L’hygiène – est un marqueur important du bien-être du chat, et celui-ci doit être mis dans les meilleures conditions, notamment en termes de litière.

L’espace – est un des piliers les plus impactant pour le bien-être du chat. L’installation de perchoirs, griffoirs et zones de cachette sont des éléments qui lui permettent d’agir selon ses besoins fondamentaux.

La relation – peut être source de stress si le propriétaire n’y porte pas attention. Respecter les signes de rejet est primordial pour ne pas stresser le chat.

Panorama des méthodes d’évaluation du bien-être chez le chat

Il existe diverses façons de mesurer le bien-être chez le chat : soit via la mesure de paramètres physiologiques, soit via l’observation de l’aspect et du comportement de l’animal dans son environnement. Les paramètres physiologiques sont principalement utilisés lors d’études scientifiques. Le cortisol est régulièrement mesuré pour évaluer le niveau de stress. La variation du rythme cardiaque a été investiguée pour évaluer un état positif d’excitation et de plaisir chez le chien, ce qui pourrait être investigué chez le chat. Néanmoins, les paramètres physiologiques sont très souvent impactés par de nombreux phénomènes, et sont de ce fait compliqués à interpréter. Ainsi, c’est l’observation du chat dans son milieu qui semble être la piste privilégiée pour évaluer le bien-être. Cette observation se fait au niveau de l’aspect corporel et du comportement. Les 3 paramètres corporels observés sont liés à la forme du corps : la prise de poids, la musculature et le pelage.
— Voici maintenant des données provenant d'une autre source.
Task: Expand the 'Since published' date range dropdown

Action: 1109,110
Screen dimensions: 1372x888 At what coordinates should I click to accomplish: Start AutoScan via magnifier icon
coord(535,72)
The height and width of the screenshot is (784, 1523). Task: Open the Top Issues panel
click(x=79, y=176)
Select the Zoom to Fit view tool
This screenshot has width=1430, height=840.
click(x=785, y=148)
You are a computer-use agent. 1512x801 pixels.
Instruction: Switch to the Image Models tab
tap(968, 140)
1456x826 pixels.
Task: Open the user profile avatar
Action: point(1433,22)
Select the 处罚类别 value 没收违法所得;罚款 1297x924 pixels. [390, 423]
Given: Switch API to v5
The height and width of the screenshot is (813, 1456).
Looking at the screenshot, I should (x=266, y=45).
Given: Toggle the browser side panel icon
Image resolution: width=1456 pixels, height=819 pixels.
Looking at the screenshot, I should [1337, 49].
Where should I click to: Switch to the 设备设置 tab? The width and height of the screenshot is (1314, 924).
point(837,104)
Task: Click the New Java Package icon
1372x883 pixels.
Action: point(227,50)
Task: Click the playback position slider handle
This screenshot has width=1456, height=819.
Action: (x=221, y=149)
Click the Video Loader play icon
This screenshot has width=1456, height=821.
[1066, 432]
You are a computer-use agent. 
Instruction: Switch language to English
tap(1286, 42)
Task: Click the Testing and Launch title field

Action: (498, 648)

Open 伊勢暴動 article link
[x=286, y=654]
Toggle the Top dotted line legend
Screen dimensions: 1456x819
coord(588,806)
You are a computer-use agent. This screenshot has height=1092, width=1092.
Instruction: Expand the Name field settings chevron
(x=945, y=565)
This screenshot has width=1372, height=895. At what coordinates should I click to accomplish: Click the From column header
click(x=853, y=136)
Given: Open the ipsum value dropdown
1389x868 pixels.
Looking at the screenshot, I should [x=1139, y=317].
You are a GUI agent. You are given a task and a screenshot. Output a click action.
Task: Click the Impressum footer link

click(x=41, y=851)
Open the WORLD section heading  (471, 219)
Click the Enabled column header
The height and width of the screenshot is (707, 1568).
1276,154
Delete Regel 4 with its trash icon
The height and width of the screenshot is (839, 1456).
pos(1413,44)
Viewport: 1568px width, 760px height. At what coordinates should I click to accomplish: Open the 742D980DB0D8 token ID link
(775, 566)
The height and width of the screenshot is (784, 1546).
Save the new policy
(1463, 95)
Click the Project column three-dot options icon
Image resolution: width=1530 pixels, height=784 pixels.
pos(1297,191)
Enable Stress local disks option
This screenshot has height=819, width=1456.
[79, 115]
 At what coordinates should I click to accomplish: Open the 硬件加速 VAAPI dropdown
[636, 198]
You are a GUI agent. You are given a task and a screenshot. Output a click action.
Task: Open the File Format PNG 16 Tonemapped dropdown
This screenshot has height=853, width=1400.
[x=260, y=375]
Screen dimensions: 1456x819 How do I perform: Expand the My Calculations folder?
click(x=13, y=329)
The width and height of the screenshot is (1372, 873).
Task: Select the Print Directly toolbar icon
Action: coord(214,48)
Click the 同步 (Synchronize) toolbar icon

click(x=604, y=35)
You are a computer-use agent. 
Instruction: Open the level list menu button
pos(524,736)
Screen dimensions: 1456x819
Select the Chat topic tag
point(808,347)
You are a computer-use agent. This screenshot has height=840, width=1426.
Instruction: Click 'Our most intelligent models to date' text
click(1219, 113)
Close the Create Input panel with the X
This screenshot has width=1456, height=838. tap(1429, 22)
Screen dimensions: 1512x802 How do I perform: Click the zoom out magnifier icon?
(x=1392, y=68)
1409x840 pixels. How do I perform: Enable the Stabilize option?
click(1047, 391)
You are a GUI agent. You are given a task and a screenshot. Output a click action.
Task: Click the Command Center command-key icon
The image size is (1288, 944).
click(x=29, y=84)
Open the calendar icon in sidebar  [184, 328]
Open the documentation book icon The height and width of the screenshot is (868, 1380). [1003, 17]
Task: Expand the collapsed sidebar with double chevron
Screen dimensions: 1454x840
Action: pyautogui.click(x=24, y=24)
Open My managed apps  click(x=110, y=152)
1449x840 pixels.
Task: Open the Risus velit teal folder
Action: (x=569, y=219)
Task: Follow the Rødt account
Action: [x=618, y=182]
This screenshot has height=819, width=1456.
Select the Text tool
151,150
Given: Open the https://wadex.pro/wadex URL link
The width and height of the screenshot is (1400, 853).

Un chat qui ne se lave plus ou qui se lèche de manière compulsive est un chat stressé et perturbé. Au contraire un poil soyeux est signe que le chat est en bonne santé et épanoui. L’observation du comportement permet d’identifier des signes de stress et de mal-être mais aussi des signes positifs de confiance et d’apaisement. Les principaux signes de mal-être sont le fait d’uriner de manière non contrôlée, d’avoir une attitude agressive, une perte d’appétit, un toilettage compulsif ou encore de détruire son environnement. Au contraire, un chat dans un état de bien-être peut être identifié par l’échange de regards accompagnés de clignements des yeux très lents, un ronronnement dans une situation de relaxation, un toilettage complet, ainsi que toute tentative de contact et de rapprochement avec son propriétaire.

Aujourd’hui des questionnaires ont été développés à destination des propriétaires pour évaluer le bien-être de leur chat et leur qualité de vie. Ils reprennent les notions d’observation qui viennent d’être présentées, celles-ci étant notées en fonction de leur importance et de la fréquence d’observation. Malgré les différentes méthodes présentées, la mesure du bien-être n’est pas encore obtenue de façon rigoureuse. Le propriétaire du chat reste la personne la plus à même d’en juger. L’enrichissement de l’environnement permettant au chat de se comporter de manière naturelle et instinctive, ainsi qu’une relation saine et respectueuse, sont la meilleure façon de permettre à un chat d’accéder au bien-être. Cet état de bien-être favoriserait une meilleure santé comme de nouvelles études scientifiques cherchent à le démontrer.